» **Assignment**: For this exercise, output the line holding "You are a computer-use agent. This" and all subsequent lines of the entries below, unchanged, up to and including the last.

» **Input data**:

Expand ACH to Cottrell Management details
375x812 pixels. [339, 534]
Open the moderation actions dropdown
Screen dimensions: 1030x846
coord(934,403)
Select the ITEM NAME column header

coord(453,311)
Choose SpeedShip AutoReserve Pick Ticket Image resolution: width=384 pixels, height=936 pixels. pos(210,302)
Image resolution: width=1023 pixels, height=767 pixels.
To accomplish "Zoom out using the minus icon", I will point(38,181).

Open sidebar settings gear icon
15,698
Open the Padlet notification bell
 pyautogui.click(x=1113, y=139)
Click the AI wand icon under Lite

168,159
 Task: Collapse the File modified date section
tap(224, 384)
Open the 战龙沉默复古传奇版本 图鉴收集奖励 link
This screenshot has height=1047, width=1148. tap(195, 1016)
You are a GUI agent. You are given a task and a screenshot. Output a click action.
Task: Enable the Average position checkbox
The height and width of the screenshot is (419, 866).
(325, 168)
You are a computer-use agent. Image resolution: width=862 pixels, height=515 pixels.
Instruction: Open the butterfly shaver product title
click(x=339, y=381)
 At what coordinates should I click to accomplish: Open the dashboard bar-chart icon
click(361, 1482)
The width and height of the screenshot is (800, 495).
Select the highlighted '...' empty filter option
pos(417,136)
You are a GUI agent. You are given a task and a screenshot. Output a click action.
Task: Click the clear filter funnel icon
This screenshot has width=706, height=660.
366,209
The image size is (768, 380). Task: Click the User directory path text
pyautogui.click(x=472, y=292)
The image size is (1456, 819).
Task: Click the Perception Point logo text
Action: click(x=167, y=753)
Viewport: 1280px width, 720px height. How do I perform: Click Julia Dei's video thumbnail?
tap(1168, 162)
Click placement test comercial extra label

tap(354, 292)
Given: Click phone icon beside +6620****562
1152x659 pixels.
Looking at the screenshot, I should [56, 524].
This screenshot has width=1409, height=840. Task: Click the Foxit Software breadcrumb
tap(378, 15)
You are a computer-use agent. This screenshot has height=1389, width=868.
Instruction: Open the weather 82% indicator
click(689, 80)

» **Task solution**:
You are a computer-use agent. This screenshot has height=1389, width=868.
Instruction: Open the weather 82% indicator
click(689, 80)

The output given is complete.